--- START ---

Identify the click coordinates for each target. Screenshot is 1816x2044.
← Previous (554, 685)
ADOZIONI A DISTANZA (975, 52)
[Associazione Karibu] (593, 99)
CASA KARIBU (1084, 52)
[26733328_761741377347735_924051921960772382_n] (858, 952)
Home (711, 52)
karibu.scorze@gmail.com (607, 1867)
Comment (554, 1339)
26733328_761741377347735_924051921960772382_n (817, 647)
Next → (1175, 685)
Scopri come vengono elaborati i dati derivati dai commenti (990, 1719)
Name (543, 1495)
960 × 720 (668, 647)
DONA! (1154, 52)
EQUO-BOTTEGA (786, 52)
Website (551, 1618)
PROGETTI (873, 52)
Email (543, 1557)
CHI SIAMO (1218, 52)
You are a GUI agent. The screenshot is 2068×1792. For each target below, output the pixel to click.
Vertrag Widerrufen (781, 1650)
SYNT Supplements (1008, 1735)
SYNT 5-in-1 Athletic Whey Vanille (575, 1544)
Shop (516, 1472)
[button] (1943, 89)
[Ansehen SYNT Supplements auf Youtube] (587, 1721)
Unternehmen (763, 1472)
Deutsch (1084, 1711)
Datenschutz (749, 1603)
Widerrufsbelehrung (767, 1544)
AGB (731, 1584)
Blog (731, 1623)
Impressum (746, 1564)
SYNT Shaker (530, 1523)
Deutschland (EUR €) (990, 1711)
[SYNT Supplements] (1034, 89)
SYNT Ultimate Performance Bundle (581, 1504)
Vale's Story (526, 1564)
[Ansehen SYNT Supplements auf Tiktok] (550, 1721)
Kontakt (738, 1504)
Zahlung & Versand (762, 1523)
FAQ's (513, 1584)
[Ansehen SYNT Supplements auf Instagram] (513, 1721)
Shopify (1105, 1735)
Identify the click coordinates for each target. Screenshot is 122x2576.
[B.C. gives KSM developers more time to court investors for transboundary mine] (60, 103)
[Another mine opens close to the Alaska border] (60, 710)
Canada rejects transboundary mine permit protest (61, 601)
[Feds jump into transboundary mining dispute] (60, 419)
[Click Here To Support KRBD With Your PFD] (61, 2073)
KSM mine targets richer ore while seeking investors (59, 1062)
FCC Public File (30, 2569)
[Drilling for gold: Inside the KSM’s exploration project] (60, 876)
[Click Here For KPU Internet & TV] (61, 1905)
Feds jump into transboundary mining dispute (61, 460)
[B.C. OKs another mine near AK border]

--- END ---

Copy every line of the data above exactly.

Identify the click coordinates for each target. Screenshot is 1816x2044.
← Previous (554, 685)
ADOZIONI A DISTANZA (975, 52)
[Associazione Karibu] (593, 99)
CASA KARIBU (1084, 52)
[26733328_761741377347735_924051921960772382_n] (858, 952)
Home (711, 52)
karibu.scorze@gmail.com (607, 1867)
Comment (554, 1339)
26733328_761741377347735_924051921960772382_n (817, 647)
Next → (1175, 685)
Scopri come vengono elaborati i dati derivati dai commenti (990, 1719)
Name (543, 1495)
960 × 720 (668, 647)
DONA! (1154, 52)
EQUO-BOTTEGA (786, 52)
Website (551, 1618)
PROGETTI (873, 52)
Email (543, 1557)
CHI SIAMO (1218, 52)
You are a GUI agent. The screenshot is 2068×1792. For each target below, output the pixel to click.
Vertrag Widerrufen (781, 1650)
SYNT Supplements (1008, 1735)
SYNT 5-in-1 Athletic Whey Vanille (575, 1544)
Shop (516, 1472)
[button] (1943, 89)
[Ansehen SYNT Supplements auf Youtube] (587, 1721)
Unternehmen (763, 1472)
Deutsch (1084, 1711)
Datenschutz (749, 1603)
Widerrufsbelehrung (767, 1544)
AGB (731, 1584)
Blog (731, 1623)
Impressum (746, 1564)
SYNT Shaker (530, 1523)
Deutschland (EUR €) (990, 1711)
[SYNT Supplements] (1034, 89)
SYNT Ultimate Performance Bundle (581, 1504)
Vale's Story (526, 1564)
[Ansehen SYNT Supplements auf Tiktok] (550, 1721)
Kontakt (738, 1504)
Zahlung & Versand (762, 1523)
FAQ's (513, 1584)
[Ansehen SYNT Supplements auf Instagram] (513, 1721)
Shopify (1105, 1735)
Identify the click coordinates for each target. Screenshot is 122x2576.
[B.C. gives KSM developers more time to court investors for transboundary mine] (60, 103)
[Another mine opens close to the Alaska border] (60, 710)
Canada rejects transboundary mine permit protest (61, 601)
[Feds jump into transboundary mining dispute] (60, 419)
[Click Here To Support KRBD With Your PFD] (61, 2073)
KSM mine targets richer ore while seeking investors (59, 1062)
FCC Public File (30, 2569)
[Drilling for gold: Inside the KSM’s exploration project] (60, 876)
[Click Here For KPU Internet & TV] (61, 1905)
Feds jump into transboundary mining dispute (61, 460)
[B.C. OKs another mine near AK border]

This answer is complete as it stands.